- English
- Francais
"Re-use data, re-use vocabularies", this has been the battle cry for Linked Open Data and Semantic Web enthusiasts since day one. Formally, the W3C Government Linked Data Working Group has published a Working Group Note on the matter where they state that "Standardized vocabularies should be reused as much as possible to facilitate inclusion and expansion of the Web of data". What seems to be a reasonable point of vue has been pushed a little bit too strongly of late. Bibframe, an effort by the Library of Congress to push beyond MARC, has met a significant amount of criticism for not reusing existing vocabularies instead of rolling its own vocabulary. The BBC also decided to create its own vocabularies that bare a uncanny resemblance to other well known vocabularies instead of building on known ontologies. So what should you do? Is using pre-existing vocabularies really a best practice?

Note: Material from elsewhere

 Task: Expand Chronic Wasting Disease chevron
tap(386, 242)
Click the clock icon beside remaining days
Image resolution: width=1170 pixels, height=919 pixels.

"Which vocabulary to use" triggers arguments that border on the religious, yet few people really understand what the vocabulary implies about the data. For example, the choice between using a geo:Point's and a asWKT("POINT (x y)") 1 entails uncertainties about location and data consistency.
The Linked Open Vocabularies (LOV) website lists over 475 vocabularies while the prefix.cc database lists over 1,508 vocabularies available for re-use. But by Linked Open Data Vocabularies, people mean one of three things:
A really nice piece written in 2012 by Phil Archer talks about the completeness of vocabularies, their purposes and tradeoffs about the coverage. I would argue that the 80% use case for a number of properties is to have something to put up on the screen for the user to see. This is one of the reasons that void recommends the use of generic Dublin Core elements within dataset descriptions but provide their own custom property void:inDataset for linking datasets and nodes to their dataset description.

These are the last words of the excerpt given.